At the beginning of September, Amazon and SmartThings released a software update to enable support for so-called Matter Bridges on their platforms. This is the prerequisite for products like Philips Hue to be used in Matter systems. And the fact that it was missing so far was probably one of the reasons why manufacturer Signify held back the update of its Hue Brige until now – instead of delivering it in the first quarter of 2023 as planned. An earlier integration under Matter would simply not have been possible on both platforms; only Apple and Google had developed their ecosystems that far. Remarkable for a standard that promises to facilitate and improve device collaboration.
Too late and too little
However, it is only part of the dilemma that radio bridges for protocols such as Bluetooth, Zigbee and Z-Wave, which have been involved in the standard since version 1.0, are not supported by all four major ecosystems until almost a year later. Early adopters of Matter have become accustomed to such delays. The interesting thing is not so much that the feature comes late, but how it comes.
While news sites and tech-related influencers everywhere are still proclaiming the good news, the first users are confronted with practical challenges. They are discovering that support for Matter Bridges in principle says nothing about what really works on the respective platform.
This is partly due to the regulations of the standard, which does not require platform operators to implement it. They do not have to adopt every device specification that Matter provides. On the other hand, development is complex for all involved because things are still very much in flux. George Yianni, Head of Technology for Philips Hue, explained it this way to matter-smarthome: “Multiple parties have to work well together. It starts with a software build that we think is good to launch. Then we get something new from Apple. Amazon has something, Google has something, and we test our product against it. In the process, we find all kinds of issues and diagnose them. Sometimes the issue is in our implementation, sometimes in theirs.”
As a result, delays in the schedule quickly occur, as the past few months have shown. In the case of Philips Hue, this is a manageable system with comparatively few categories of devices, which so far only control the light. What the workload means for providers who cover larger areas of application with products from different brands remains to be seen.

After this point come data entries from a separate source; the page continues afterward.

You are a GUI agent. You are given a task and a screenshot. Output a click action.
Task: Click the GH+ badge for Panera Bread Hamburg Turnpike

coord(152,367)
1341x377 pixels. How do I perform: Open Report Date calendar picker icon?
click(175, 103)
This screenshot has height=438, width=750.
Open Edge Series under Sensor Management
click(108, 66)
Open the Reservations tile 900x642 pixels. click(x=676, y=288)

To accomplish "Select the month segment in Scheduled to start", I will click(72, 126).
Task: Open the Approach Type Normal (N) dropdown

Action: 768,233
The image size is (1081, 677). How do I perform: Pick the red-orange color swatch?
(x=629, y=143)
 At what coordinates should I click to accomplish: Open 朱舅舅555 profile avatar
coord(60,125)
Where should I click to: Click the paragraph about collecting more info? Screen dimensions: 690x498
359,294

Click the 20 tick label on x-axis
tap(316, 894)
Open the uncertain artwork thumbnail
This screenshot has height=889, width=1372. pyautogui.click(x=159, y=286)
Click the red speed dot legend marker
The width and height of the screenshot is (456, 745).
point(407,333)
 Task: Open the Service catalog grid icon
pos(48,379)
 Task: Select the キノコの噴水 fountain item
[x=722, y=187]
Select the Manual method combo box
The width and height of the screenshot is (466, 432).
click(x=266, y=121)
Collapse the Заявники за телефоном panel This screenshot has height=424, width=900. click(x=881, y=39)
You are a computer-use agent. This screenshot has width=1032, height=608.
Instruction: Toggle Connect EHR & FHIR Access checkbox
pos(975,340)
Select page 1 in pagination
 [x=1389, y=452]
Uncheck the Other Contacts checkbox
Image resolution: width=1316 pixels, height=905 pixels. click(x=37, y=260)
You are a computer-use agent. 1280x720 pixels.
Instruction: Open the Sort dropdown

The G1 gateway from Ubisys is just such an example. The Zigbee gateway from the German building equipment manufacturer in Düsseldorf is used in customer projects all over the world and was the first ever certified Matter bridge last winter. However, its certification does not ensure that the bridge offers a comparable range of functions on all Matter platforms.
Currently, users who integrate the gateway get different results depending on the Matter controller. The most comprehensive support is on Apple products. In Google Home, some devices – such as wireless switches – are missing or cannot be configured as triggers for processes in the app. In the test setup of matter-smarthome, this affects a Nyce-brand Zigbee ceiling sensor, for example.
With SmartThings, all products appear in the app – from a Green Power pushbutton with EnOcean technology to the switch and dimming actuator from Ubisys (S1 /D1) and the H1 radiator thermostat. However, they currently have no function (see image above). Alexa only recognizes the H1 regulator and the Nyce sensor in the practical test, and both can be used as expected. But the other products of the Ubisys bridge are absent on Amazon controllers.
Bridges: the big surprise bag
The experiences are transferable to other Matter Bridges. For example, an Aqara Hub M2 can be added in the Amazon app, but its connected temperature/humidity sensor remains hidden from Alexa. SmartThings recognizes the combo sensor, but does not receive any measurements from it, only the battery indicator is visible (image below). In Apple and Google apps, on the other hand, both readings are available – for display on the screen and as a trigger in automations.
Upcoming software updates will certainly solve these discrepancies if the manufacturers continue to work closely together. Until then, however, Bridge integration remains a surprise bag – and the Matter logo seems as binding as an illustration in a cookbook or the photo on a can of ravioli. The finished dish can look appetizing as in the serving suggestion – but it doesn’t have to.
In this way, Matter misses perhaps its most important goal: Currently, a bridge with the Matter logo cannot be used equally in all ecosystems. Further identifications describing the scope of functions are needed – for example, in the form of compatibility lists or additional certification. Amazon, Apple, Google, and SmartThings offer corresponding programs with their “Works with …” logos. But shouldn’t Matter at least safeguard the basic scope across manufacturers?
Dr. Arasch Honarbacht, Managing Director of Ubisys, sees some catching up to do here: “Matter will not have completely fulfilled its promise of worry-free compatibility until all »Works with…« programs for certified Matter devices have become obsolete”. From his perspective, this means specifically “that controllers need to be scrutinized more closely during certification than they have been in the past. They should at least demonstrate basic functionality for all devices officially supported by Matter,” Honarbacht told matter-smarthome.